Wśród firm, z którymi Zoom współpracował na Zapps, są Coursera, Slack, ServiceNow i Dropbox; jednym z celów jest pomoc użytkownikom w tworzeniu własnego, spersonalizowanego pakietu oprogramowania, który zawiera narzędzia tych firm. Według Wayne'a Kurtzmana, dyrektora ds. badań społecznych i współpracy w IDC, zmniejszenie liczby „zmian ekranu” między różnymi aplikacjami może sprawić, że wideokonferencje będą przebiegać płynniej:
Zoom jest jedną ze czołowych firm dostarczających technologie pracy zdalnej i podejmuje kroki w celu zmniejszenia zjawiska okrzykniętego już „zmęczeniem Zoomem” i lepszej integracji przepływu pracy ze samymi spotkaniami Zoom.
OnZoom
Oprócz ujawnienia Zapps, Zoom zareklamował również swoją platformę wydarzeń online OnZoom.
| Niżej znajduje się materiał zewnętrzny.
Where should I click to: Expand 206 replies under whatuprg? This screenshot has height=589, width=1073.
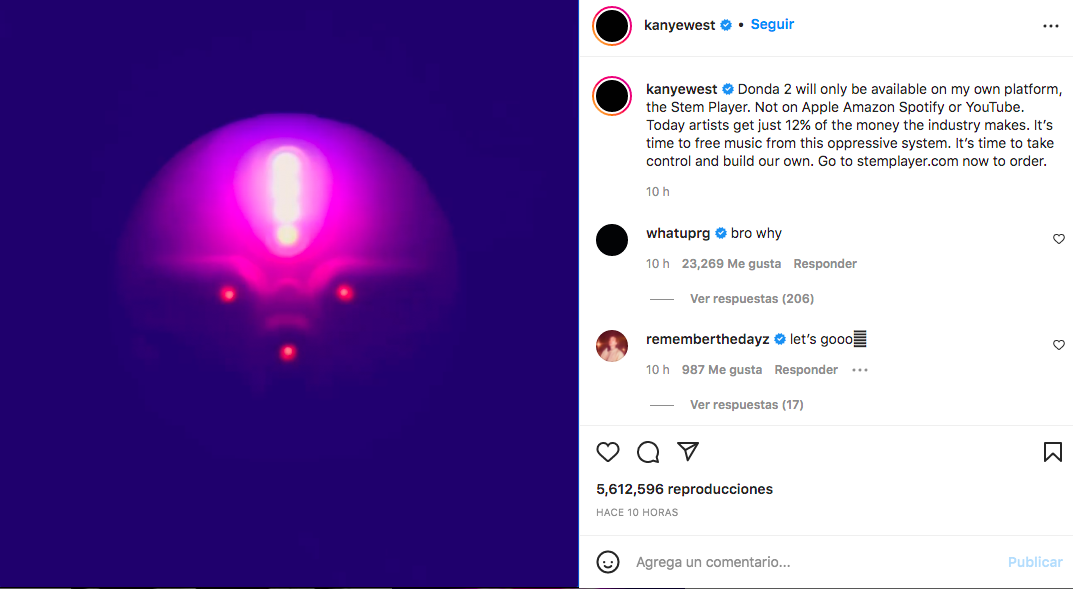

Ma ona umożliwić użytkownikom planowanie i organizowanie jednorazowych wydarzeń czy nawet całych serii wydarzeń dla maksymalnie 1000 uczestników, w zależności od licencji firmy Zoom. Użytkownicy będą również mogli wystawiać i sprzedawać bilety - za które uczestnicy mogą płacić za pomocą PayPal lub najpopularniejszych kart kredytowych. Będzie także można udostępniać i promować wydarzenia publicznie - za pośrednictwem poczty elektronicznej i mediów społecznościowych.
Wynika z tego, że Zoom zakłada, że nawet po ustąpieniu pandemii trend polegający na prowadzeniu spotkań wirtualnych nie osłabnie - podobnie jak praca zdalna prawdopodobnie pozostanie stale obecną opcją.
Ulepszenia i szyfrowanie E2E do rozmów wideo
Wreszcie firma zwiększa bezpieczeństwo. Po tym, jak Zoom został skrytykowany zeszłej wiosny za różne słabości w obszarze bezpieczeństwa, jeszcze w tym miesiącu ma udostępnić kompleksowe szyfrowanie – także w wersji bezpłatnej komunikatora. Po wykryciu luk w zabezpieczeniach Zoom zrobił 90-dniową przerwę w tworzeniu nowych funkcji, aby skupić się na rozwiązywaniu szeregu problemów związanych z bezpieczeństwem.
Dzięki nowemu szyfrowaniu użytkownicy Zoom będą mogli obsługiwać do 200 uczestników w kompleksowo szyfrowanym spotkaniu. Wdrożenie stanowi fazę 1 z 4 kompleksowych planów szyfrowania Zoom ogłoszonych w maju i ma na celu zapobieganie przechwytywaniu kluczy deszyfrujących, których można by użyć do monitorowania treści spotkań.